++++ Provided text
Restoration of ties would be the latest phase in a normalization process that is expected to move slowly because of lingering problems over issues such as Cuba's human rights record, as well as Havana's desire to keep a tight rein on Cuba's society and its state-run economy.

A U.S. economic embargo against Cuba will remain in place, and only Congress can lift it.

U.S. officials say there is little, if any, chance that hardline anti-Castro lawmakers in Congress would be able to block the restoration of ties or reopening of embassies.

But Ileana Ros-Lehtinen, a Republican Cuban-American congresswoman from south Florida, said in a statement: "Opening the American Embassy in Cuba will do nothing to help the Cuban people and is just another trivial attempt for President Obama to go legacy shopping."

OUTCOME OF TOUGH NEGOTIATIONS

The United States and Cuba began secret negotiations on restoring ties in mid-2013, leading to the landmark announcement on Dec. 17, 2014, when Obama and Castro said separately that they had swapped prisoners and would seek to normalize relations.
++++++++
• To be done:
Copy out the whole passage on restoring U.S.-Cuba ties word for word. You won't need the rows that follow.
++++ Supplied information
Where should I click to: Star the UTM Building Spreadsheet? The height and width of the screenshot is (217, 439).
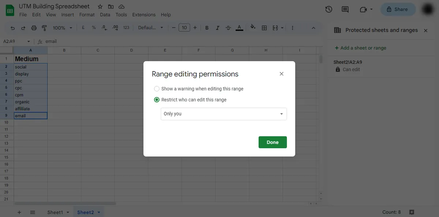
++++++++
++++ Supplied information
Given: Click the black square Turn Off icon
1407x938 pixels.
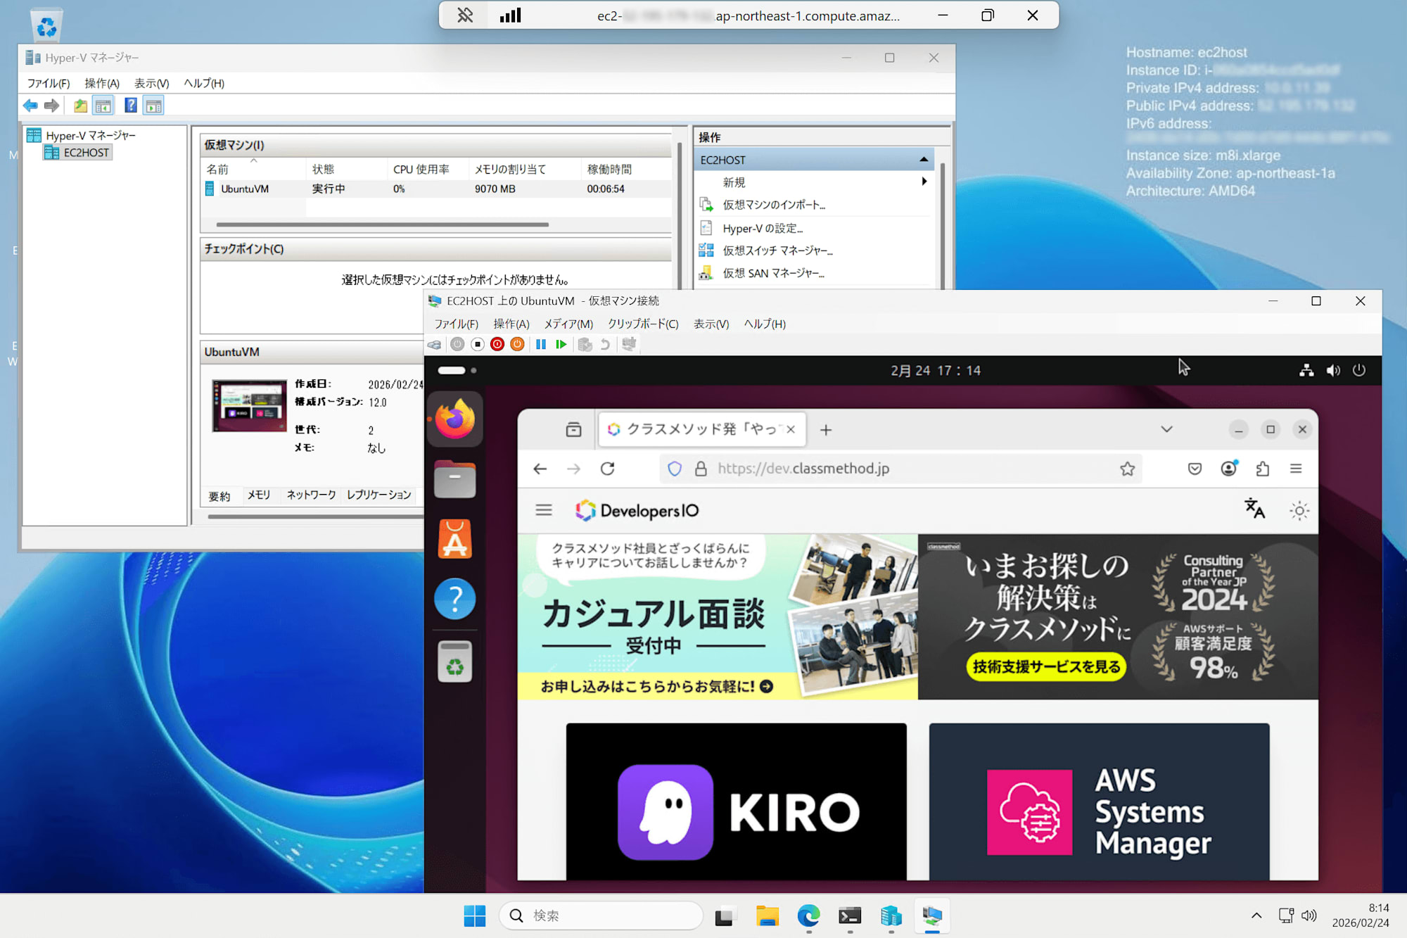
++++++++
• Response to this task:
Restoration of ties would be the latest phase in a normalization process that is expected to move slowly because of lingering problems over issues such as Cuba's human rights record, as well as Havana's desire to keep a tight rein on Cuba's society and its state-run economy.

A U.S. economic embargo against Cuba will remain in place, and only Congress can lift it.

U.S. officials say there is little, if any, chance that hardline anti-Castro lawmakers in Congress would be able to block the restoration of ties or reopening of embassies.

But Ileana Ros-Lehtinen, a Republican Cuban-American congresswoman from south Florida, said in a statement: "Opening the American Embassy in Cuba will do nothing to help the Cuban people and is just another trivial attempt for President Obama to go legacy shopping."

OUTCOME OF TOUGH NEGOTIATIONS

The United States and Cuba began secret negotiations on restoring ties in mid-2013, leading to the landmark announcement on Dec. 17, 2014, when Obama and Castro said separately that they had swapped prisoners and would seek to normalize relations.